Action item: Could you print every line from the first one of the records below through the line containing "Inspiroidu (288, 71)", with both included and nothing else?

Data supplied:
•••

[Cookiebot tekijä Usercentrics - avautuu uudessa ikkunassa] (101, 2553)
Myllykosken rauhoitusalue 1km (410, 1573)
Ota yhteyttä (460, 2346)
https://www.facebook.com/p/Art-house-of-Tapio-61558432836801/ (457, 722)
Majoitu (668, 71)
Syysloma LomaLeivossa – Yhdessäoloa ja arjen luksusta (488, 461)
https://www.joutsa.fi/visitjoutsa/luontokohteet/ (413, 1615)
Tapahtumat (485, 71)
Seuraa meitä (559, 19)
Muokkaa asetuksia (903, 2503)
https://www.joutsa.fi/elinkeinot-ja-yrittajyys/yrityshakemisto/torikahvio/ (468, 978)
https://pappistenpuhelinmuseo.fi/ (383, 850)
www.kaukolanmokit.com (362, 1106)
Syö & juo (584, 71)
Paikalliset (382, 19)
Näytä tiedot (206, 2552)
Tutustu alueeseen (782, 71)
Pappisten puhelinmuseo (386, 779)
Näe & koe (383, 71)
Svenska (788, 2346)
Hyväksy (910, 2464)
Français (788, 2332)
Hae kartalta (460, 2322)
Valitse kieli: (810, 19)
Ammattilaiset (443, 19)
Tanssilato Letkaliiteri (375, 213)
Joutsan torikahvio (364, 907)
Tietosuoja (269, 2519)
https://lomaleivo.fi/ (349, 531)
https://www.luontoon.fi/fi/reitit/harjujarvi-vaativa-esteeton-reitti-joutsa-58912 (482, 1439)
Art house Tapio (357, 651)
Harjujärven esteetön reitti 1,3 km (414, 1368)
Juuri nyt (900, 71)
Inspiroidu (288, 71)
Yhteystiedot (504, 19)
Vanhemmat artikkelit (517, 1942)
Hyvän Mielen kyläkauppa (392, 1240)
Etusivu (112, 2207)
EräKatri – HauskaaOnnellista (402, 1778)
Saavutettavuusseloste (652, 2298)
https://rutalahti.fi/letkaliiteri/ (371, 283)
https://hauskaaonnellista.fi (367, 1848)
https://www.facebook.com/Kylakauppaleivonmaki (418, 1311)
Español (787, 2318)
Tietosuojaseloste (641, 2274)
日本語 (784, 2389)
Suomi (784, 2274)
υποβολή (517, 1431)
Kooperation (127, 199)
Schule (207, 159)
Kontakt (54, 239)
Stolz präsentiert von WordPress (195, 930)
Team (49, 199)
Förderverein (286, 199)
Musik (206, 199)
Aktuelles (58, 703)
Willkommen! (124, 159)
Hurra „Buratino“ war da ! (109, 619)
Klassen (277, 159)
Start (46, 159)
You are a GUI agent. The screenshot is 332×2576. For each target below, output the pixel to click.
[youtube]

•••

Reply:
[Cookiebot tekijä Usercentrics - avautuu uudessa ikkunassa] (101, 2553)
Myllykosken rauhoitusalue 1km (410, 1573)
Ota yhteyttä (460, 2346)
https://www.facebook.com/p/Art-house-of-Tapio-61558432836801/ (457, 722)
Majoitu (668, 71)
Syysloma LomaLeivossa – Yhdessäoloa ja arjen luksusta (488, 461)
https://www.joutsa.fi/visitjoutsa/luontokohteet/ (413, 1615)
Tapahtumat (485, 71)
Seuraa meitä (559, 19)
Muokkaa asetuksia (903, 2503)
https://www.joutsa.fi/elinkeinot-ja-yrittajyys/yrityshakemisto/torikahvio/ (468, 978)
https://pappistenpuhelinmuseo.fi/ (383, 850)
www.kaukolanmokit.com (362, 1106)
Syö & juo (584, 71)
Paikalliset (382, 19)
Näytä tiedot (206, 2552)
Tutustu alueeseen (782, 71)
Pappisten puhelinmuseo (386, 779)
Näe & koe (383, 71)
Svenska (788, 2346)
Hyväksy (910, 2464)
Français (788, 2332)
Hae kartalta (460, 2322)
Valitse kieli: (810, 19)
Ammattilaiset (443, 19)
Tanssilato Letkaliiteri (375, 213)
Joutsan torikahvio (364, 907)
Tietosuoja (269, 2519)
https://lomaleivo.fi/ (349, 531)
https://www.luontoon.fi/fi/reitit/harjujarvi-vaativa-esteeton-reitti-joutsa-58912 (482, 1439)
Art house Tapio (357, 651)
Harjujärven esteetön reitti 1,3 km (414, 1368)
Juuri nyt (900, 71)
Inspiroidu (288, 71)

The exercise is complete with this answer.